TASK DETAILS — Exactly the lines from the one holding "Where should I click to: Open" through the end of the material below must be printed, nothing more, and the pictures must be dropped.

____ SOURCE INFORMATION

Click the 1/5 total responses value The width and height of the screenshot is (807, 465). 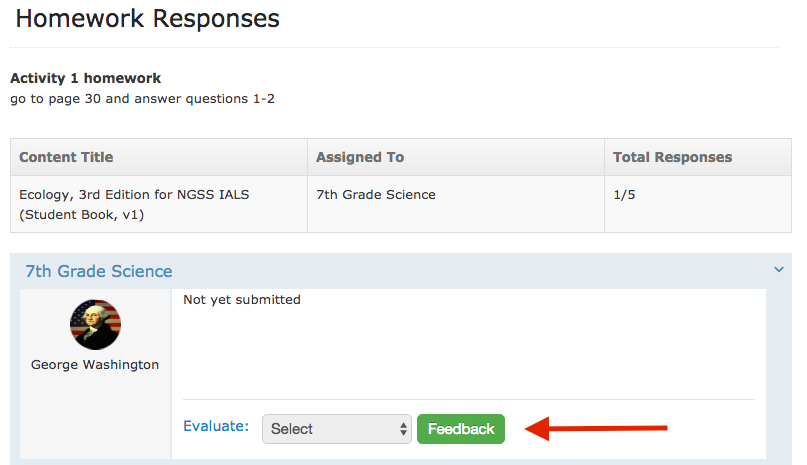click(624, 195)
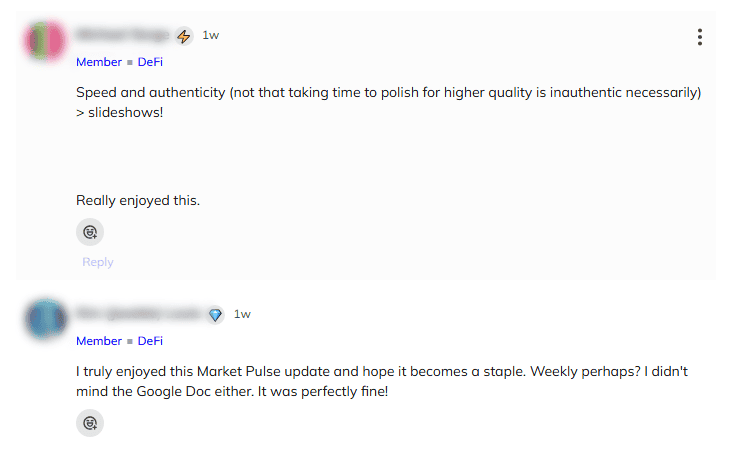This screenshot has height=460, width=730.
Task: Open the three-dot options menu on first comment
Action: [699, 37]
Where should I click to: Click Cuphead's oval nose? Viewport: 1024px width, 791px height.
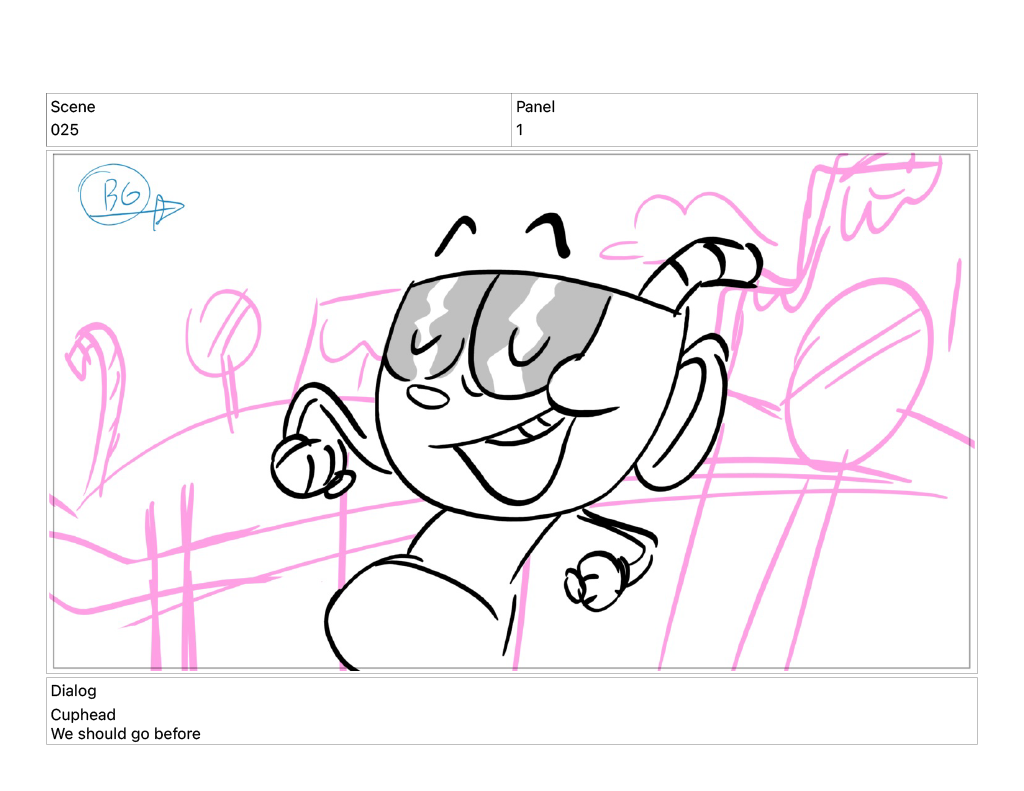[431, 397]
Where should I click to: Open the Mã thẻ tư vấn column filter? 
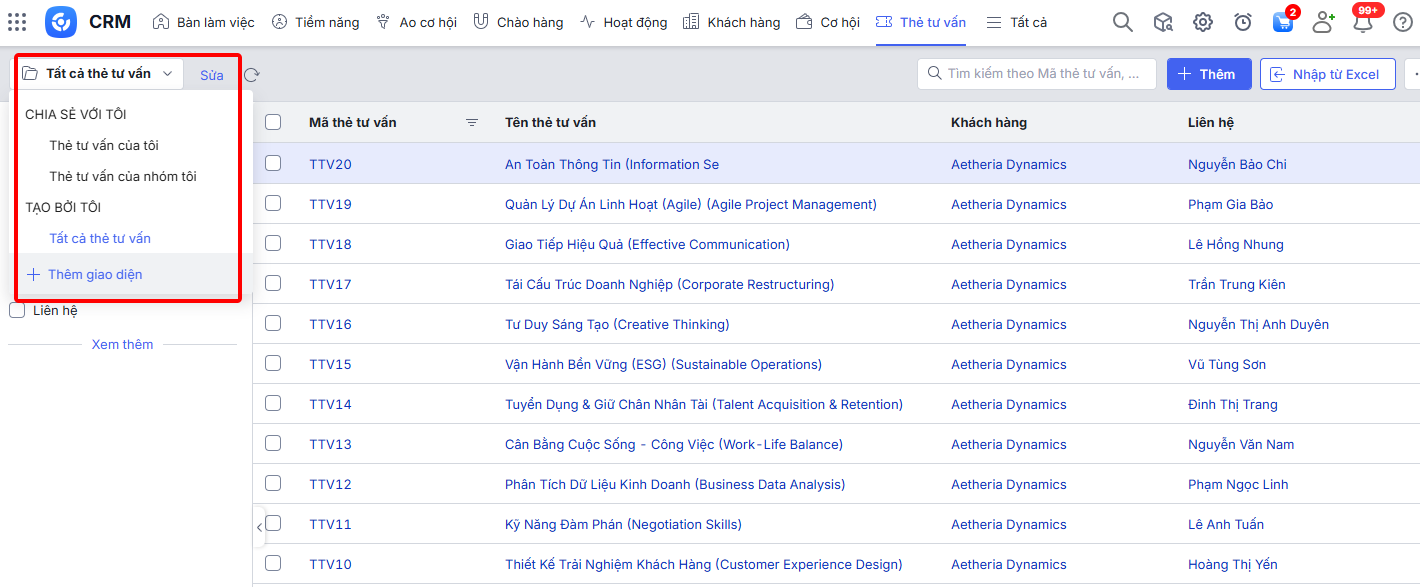472,122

________

ANSWER BOX —
Where should I click to: Open the Mã thẻ tư vấn column filter? 
472,122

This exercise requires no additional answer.